_Tasks to carry out_
**1.** In the DEA revocation order concerning Nicholas J. Jerrard, M.D., on what date did a DEA Diversion Investigator leave a copy of the Show Cause Order at Respondent's registered address?
**2.** Continue the DEA revocation order concerning Nicholas J. Jerrard, M.D., starting after its final sentence and keeping its formal legal style.

_Source text_
Drug Enforcement Administration


Nicholas J. Jerrard, M.D.; Revocation of Registration

    On September 30, 2009, the Deputy Assistant Administrator, Office 
of Diversion Control, Drug Enforcement Administration (DEA), issued an 
Order to Show Cause to Nicholas J. Jerrard, M.D. (Respondent), of San 
Diego, California. The Show Cause Order proposed the revocation of 
Respondent's DEA Certificate of Registration, BJ6361036, which 
authorizes him to dispense controlled substances as a practitioner, on 
the ground that he does not ``have authority to practice medicine or 
handle controlled substances in the state of California.'' Show Cause 
Order at 1. The Order also proposed the denial of ``any pending 
applications for renewal or modification of'' Respondent's 
registration. Id.
    Specifically, the Order alleged that the Medical Board of 
California (MBC) had ``revoked [Respondent's] State medical license'' 
and that he is ``currently without authority to handle controlled 
substances in the State of California.'' Id. The Order also alleged 
that the Board based its revocation of his license ``on a report from 
the Oregon Board of Medical Examiners'' which indicated that he 
``failed a pre-employment drug screen by testing positive for two 
Schedule IV controlled substances and failed to provide proof of valid 
prescriptions for the medications.'' Id. at 2. Finally, the Order 
alleged that in an interview with an MBC investigator in June 2008, 
Respondent ``admitted that [he] had used methamphetamine approximately 
every two months since 2005.'' Id. Finally, the Order notified 
Respondent of his right to request a hearing on the allegations, the 
procedure for doing so, and the consequences for failing to do so. Id.
    On December 10, 2009, a DEA Diversion Investigator (DI) served 
Respondent by leaving a copy of the Show Cause Order at Respondent's 
registered address. Moreover, on December 22, 2009, the DI left a copy 
of Show Cause Order at an address in San Diego for Respondent which he 
had obtained from the MBC.\1\
---------------------------------------------------------------------------

    \1\ In addition, the DI had previously gone to Respondent's 
registered address and met its ``current occupant,'' who stated that 
he was in contact with Respondent but that the latter ``had been out 
of the country for a few years.'' The DI gave this person his 
contact information and asked that he have Respondent contact him; 
however, Respondent did not contact the DI. The DI also performed an 
Internet search for Respondent's ``possible practice locations'' but 
was ``unable to locate any pertinent information.''
    As regards the sufficiency of service of the Order to Show 
Cause, I conclude that notwithstanding that Respondent was not 
personally served, the Government has met the requirements of the 
Due Process Clause. As to notice, due process is satisfied when 
``[t]he means employed [are] such as one desirous of actually 
informing the absentee might reasonably adopt to accomplish.'' 
Mullane v. Central Hanover Bank & Trust Co., 339 U.S. 306, 315 
(1950). More recently, the Supreme Court has held that ``[d]ue 
process does not require that a property owner receive actual notice 
before the government may take his property.'' Jones v. Flowers, 547 
U.S. 220, 226 (citing Dusenbery v. United States, 543 U.S. 161, 170 
(2002)). Furthermore, due process does not require ``heroic 
efforts,'' Dusenbery, 534 U.S. at 170, but rather only that ``the 
government * * * provide `notice reasonably calculated, under all 
the circumstances to apprise interested parties of the pendency of 
the action and afford them an opportunity to present their 
objections.' '' 547 U.S. at 226 (quoting Mullane, 339 U.S. at 314).

_Excerpted data_
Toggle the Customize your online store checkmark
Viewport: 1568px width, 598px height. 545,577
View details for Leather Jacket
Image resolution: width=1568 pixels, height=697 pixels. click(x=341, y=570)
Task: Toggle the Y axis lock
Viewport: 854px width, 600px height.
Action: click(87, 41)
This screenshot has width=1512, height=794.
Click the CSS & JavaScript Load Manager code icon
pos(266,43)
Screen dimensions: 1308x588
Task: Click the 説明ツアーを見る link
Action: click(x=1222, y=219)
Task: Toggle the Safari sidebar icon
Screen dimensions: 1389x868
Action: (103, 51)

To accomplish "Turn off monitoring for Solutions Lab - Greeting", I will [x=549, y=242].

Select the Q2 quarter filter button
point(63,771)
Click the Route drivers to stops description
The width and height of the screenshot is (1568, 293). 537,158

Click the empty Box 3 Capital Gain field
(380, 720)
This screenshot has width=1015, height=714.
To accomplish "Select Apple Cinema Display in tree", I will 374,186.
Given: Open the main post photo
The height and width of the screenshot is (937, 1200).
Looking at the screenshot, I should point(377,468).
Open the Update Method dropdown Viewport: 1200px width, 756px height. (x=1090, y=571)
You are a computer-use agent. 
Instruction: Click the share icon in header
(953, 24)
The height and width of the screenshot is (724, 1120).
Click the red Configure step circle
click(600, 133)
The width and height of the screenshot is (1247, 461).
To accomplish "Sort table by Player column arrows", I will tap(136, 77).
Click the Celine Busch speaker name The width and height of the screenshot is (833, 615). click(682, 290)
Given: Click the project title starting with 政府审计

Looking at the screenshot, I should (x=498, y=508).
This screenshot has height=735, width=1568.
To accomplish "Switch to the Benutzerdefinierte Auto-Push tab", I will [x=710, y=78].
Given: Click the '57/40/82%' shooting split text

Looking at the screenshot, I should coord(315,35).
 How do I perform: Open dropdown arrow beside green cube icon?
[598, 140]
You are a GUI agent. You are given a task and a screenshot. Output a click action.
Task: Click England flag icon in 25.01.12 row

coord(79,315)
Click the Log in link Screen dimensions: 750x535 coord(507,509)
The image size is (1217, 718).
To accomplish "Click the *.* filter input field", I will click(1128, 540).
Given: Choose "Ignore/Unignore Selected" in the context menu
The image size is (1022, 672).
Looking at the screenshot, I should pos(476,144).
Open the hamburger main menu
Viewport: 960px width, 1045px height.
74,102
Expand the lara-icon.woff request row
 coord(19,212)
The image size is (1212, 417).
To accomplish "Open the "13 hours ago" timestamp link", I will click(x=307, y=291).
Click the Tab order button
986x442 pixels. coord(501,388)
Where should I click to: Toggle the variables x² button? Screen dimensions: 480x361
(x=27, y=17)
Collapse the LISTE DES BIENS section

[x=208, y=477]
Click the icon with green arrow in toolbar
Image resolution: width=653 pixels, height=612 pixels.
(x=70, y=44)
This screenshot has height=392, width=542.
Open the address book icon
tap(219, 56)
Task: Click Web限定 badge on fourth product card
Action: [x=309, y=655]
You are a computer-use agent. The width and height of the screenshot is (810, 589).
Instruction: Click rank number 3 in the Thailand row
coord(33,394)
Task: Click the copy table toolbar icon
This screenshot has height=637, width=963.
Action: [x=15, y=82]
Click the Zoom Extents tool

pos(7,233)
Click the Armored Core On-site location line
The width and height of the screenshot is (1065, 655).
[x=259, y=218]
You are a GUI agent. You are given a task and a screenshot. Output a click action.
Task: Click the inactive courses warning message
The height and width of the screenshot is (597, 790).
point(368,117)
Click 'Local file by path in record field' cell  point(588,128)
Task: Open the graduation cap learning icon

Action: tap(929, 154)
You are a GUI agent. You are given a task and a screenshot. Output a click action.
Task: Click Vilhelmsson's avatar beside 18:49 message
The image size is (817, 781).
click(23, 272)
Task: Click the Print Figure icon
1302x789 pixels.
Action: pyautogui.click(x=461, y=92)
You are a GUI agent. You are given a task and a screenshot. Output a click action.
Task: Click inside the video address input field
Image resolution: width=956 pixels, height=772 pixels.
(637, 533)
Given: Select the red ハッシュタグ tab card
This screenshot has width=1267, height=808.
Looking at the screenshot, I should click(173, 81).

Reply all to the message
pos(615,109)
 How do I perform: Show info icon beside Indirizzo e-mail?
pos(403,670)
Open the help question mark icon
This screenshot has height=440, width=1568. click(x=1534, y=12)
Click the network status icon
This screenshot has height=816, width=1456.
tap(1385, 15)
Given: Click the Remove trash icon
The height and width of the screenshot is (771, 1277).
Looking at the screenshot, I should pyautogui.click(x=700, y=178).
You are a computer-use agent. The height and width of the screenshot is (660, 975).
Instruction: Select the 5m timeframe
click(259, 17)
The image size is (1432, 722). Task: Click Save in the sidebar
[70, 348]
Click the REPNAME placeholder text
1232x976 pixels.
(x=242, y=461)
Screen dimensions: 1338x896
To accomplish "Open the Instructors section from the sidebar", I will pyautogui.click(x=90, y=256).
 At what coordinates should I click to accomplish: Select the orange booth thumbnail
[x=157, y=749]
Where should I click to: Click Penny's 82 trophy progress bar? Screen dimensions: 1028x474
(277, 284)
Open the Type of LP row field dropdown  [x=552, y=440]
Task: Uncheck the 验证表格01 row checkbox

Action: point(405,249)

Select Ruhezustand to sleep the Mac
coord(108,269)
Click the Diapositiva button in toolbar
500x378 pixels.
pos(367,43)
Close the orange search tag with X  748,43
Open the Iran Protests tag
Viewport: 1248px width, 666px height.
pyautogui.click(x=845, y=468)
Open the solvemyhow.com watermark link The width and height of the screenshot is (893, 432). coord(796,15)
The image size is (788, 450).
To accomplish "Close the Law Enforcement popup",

_Outputs in order_
**1.** December 10, 2009.

**2.**
I accordingly find that the DI's efforts to serve the Order on 
Respondent satisfied due process notwithstanding the Government's 
inability to effectuate personal service as the DI's efforts were 
``reasonably calculated, under all the circumstances, to apprise 
[Respondent] of the pendency of the action.'' Mullane, 339 U.S. at 
314.

---------------------------------------------------------------------------

[[Page 49979]]

    Since the date of service of the Show Cause Order, more than thirty 
days have passed and neither Respondent, nor anyone purporting to 
represent him, has requested a hearing. I therefore find that 
Respondent has waived his right to a hearing and issue this Decision 
and Final Order based on the record submitted by the Government. 21 CFR 
1301.43. I make the following findings.

Findings

    Respondent holds DEA Certificate of Registration BJ6361036, which 
was last renewed on January 1, 2008. The registration does not expire 
until December 31, 2010.
    On March 24, 2009, the MBC adopted a Default Decision and Order in 
a case brought against a Respondent's State medical license. In re 
Nicholas Joseph Jerrard, M.D., No. 10-2006-179554, Decision at 1 (Med.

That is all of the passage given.